His eyes seemed slightly unfocused, his stance weighted and movements retarded, an indolent, drunken sort of sway. He took a step away from her and started falling, but she lunged out to catch him before he could collapse and injure himself further.

“Look,” she pointed, indicating St. Marien’s hospital, a fortuitous positioning directly across the street from the church.

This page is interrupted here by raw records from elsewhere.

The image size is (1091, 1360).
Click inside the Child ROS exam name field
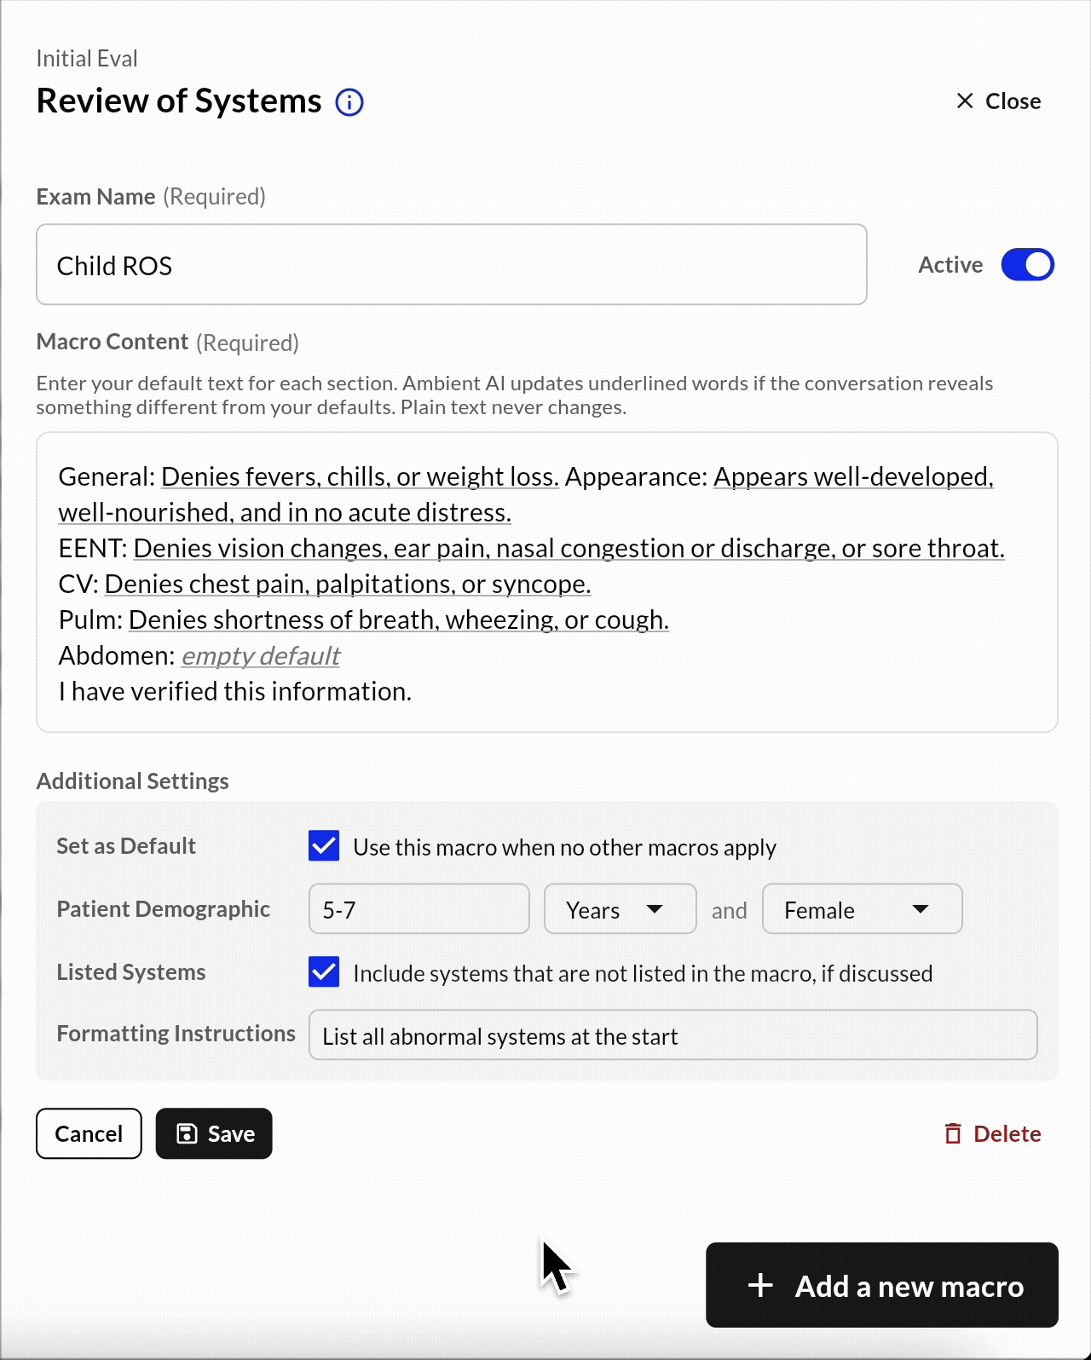(451, 264)
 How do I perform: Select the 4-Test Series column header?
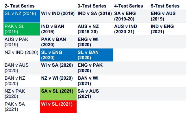(x=128, y=6)
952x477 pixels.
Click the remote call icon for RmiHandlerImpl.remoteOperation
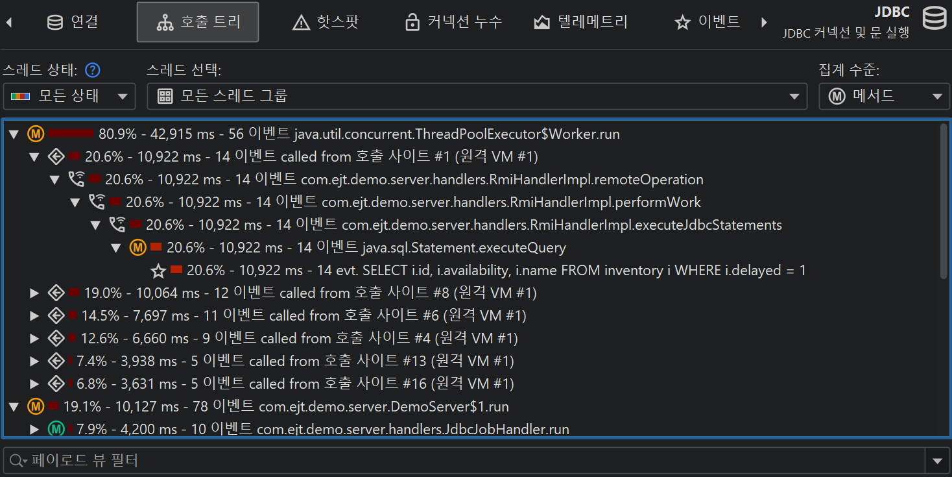77,180
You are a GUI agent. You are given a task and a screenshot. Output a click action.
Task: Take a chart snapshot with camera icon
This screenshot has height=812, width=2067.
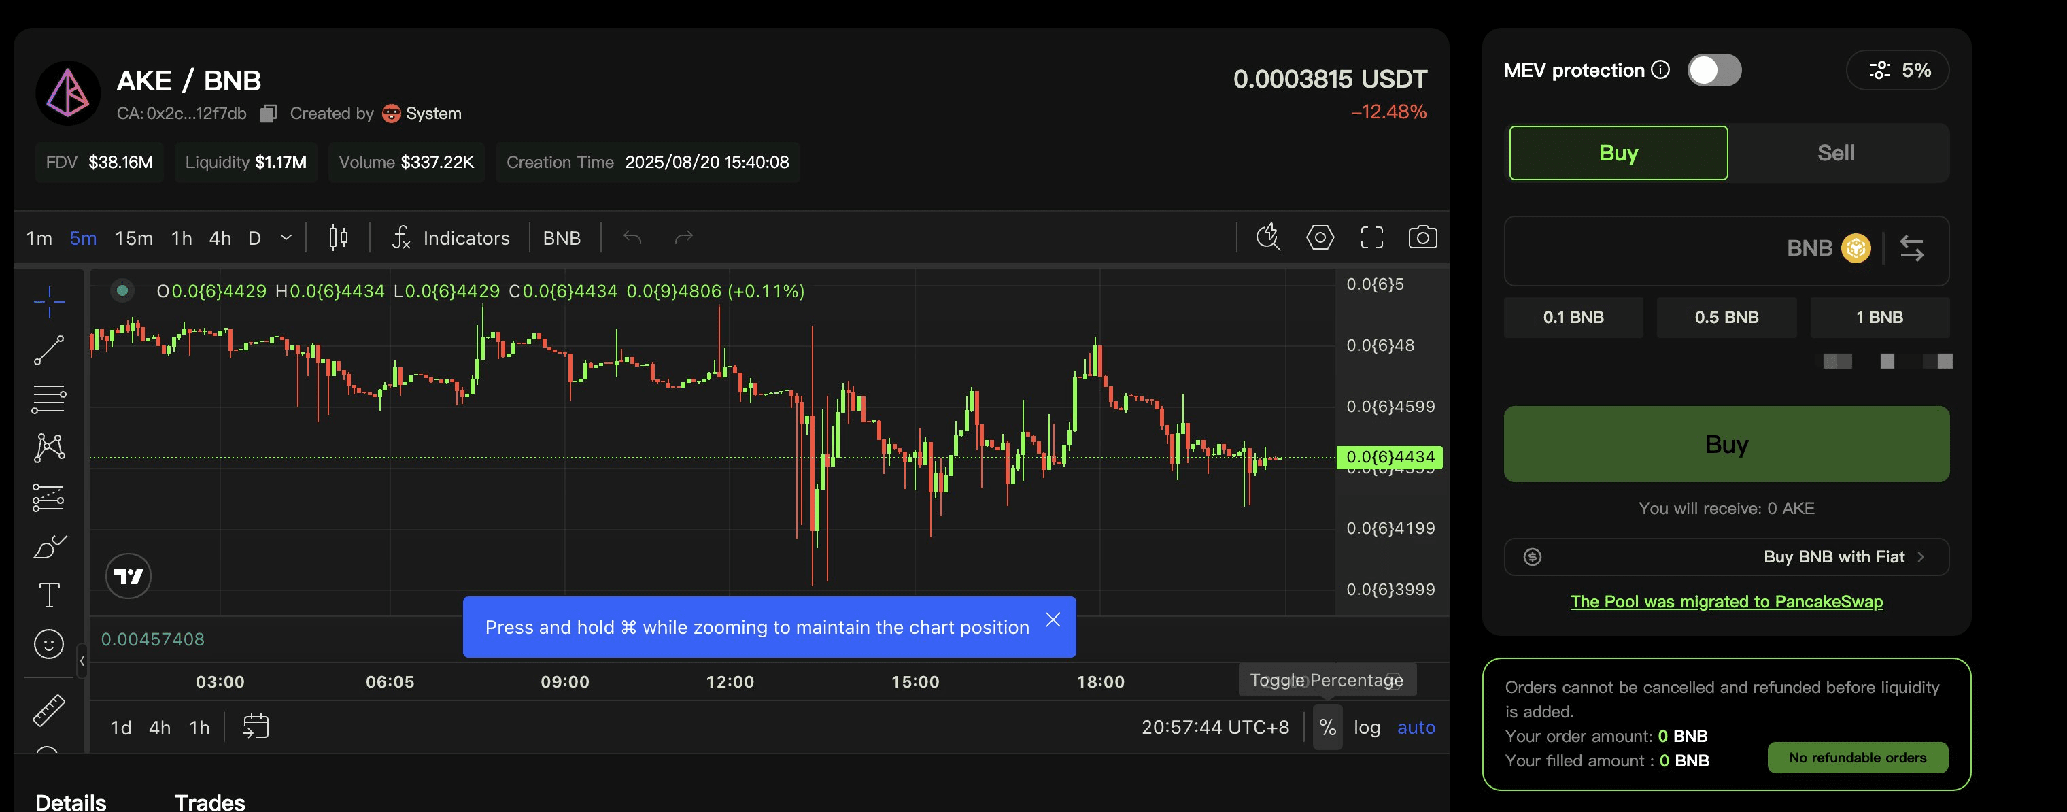[x=1423, y=238]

And behind the hospital, the university. Almost like the city planners knew the students would get up to no good on campus and injure themselves in the no-good-ness. From there, said troublemakers would cross the street to get patched up at the hospital. One more street over, a Romanesque church for confessions and penance. And if none of that worked, well, there was always the river one could fling themselves into, directly southwest of the church’s green.

A highly logical set-up, in Liesel’s opinion.

“Come,” Liesel commanded, flinging the boy’s arm over her shoulders once again.

She dragged him toward the emergency room where they were told to wait, despite the fact that the blood from the head wound was streaming pretty heavily by now. Liesel moved him toward one of the lobby chairs and pulled the hoodie of the guy’s sweatshirt up toward the back of his head, pressing gently. He flinched, but merely flopped his head forward in his hands, too disoriented to protest. She kept the pressure steady but didn’t ask him any questions.

She doubted he could answer properly, anyway.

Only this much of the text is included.